Divieto oneri consorzi bonifica a operatori TLC oltre TOSAP (TAR Emilia-Romagna n. 1163 del 15.06.2026)

Principi di diritto (Massima)
L’art. 93 del d.lgs. n. 259/2003, come interpretato dall’art. 12, comma 3, del d.lgs. n. 33/2016, vieta alle pubbliche amministrazioni di imporre agli operatori di reti di comunicazione elettronica oneri o canoni diversi da quelli espressamente previsti, ossia TOSAP, COSAP e spese per la sistemazione delle aree. Tale divieto si applica anche ai Consorzi di bonifica, i quali, pur essendo enti pubblici economici con funzioni di rilevanza pubblica, non possono richiedere contributi per l’attraversamento di beni del demanio idrico da parte di infrastrutture di telecomunicazione. La natura di ente pubblico del Consorzio e la sua funzione di tutela del territorio non lo sottraggono al principio fondamentale che garantisce un trattamento uniforme e non discriminatorio a tutti gli operatori del settore. Ne consegue l’illegittimità delle ingiunzioni di pagamento e del conseguente pignoramento emessi per la riscossione di tali contributi.

Il Fatto

La ricorrente, operatore di telecomunicazioni, impugnava dinanzi al TAR gli atti di ingiunzione e di pignoramento con cui un Consorzio di bonifica, tramite il proprio agente della riscossione, pretendeva il pagamento di ingenti somme a titolo di corrispettivo/contributo per l’attraversamento di beni immobili gestiti dal Consorzio, per gli anni 2011, 2012 e 2013. La società chiedeva l’accertamento del carattere indebito delle pretese, sostenendo l’illegittimità di qualsiasi onere non previsto dal Codice delle comunicazioni elettroniche.

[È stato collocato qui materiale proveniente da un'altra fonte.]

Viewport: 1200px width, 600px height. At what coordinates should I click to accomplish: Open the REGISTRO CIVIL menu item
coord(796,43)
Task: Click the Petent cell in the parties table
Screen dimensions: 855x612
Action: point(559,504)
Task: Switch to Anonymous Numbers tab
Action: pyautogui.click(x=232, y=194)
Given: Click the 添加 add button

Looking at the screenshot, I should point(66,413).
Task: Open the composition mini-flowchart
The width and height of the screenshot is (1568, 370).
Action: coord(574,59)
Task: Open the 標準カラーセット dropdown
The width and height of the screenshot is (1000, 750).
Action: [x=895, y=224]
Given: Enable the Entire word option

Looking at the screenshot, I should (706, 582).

Il Consorzio si costituiva eccependo il difetto di giurisdizione del giudice amministrativo in favore del Tribunale Superiore delle Acque Pubbliche e l’inammissibilità del ricorso per tardività, nel merito contestando la fondatezza delle pretese avversarie.

La Motivazione della Corte

Il TAR ha respinto le eccezioni preliminari. Quanto alla giurisdizione, la controversia, pur coinvolgendo un ente preposto alla cura di interessi in materia di acque pubbliche, non incide direttamente sull’uso delle acque, ma verte sull’esercizio di un potere autoritativo di imposizione di canoni, attratto alla giurisdizione esclusiva del giudice amministrativo ai sensi dell’art. 133, comma 1, lett. b), c.p.a..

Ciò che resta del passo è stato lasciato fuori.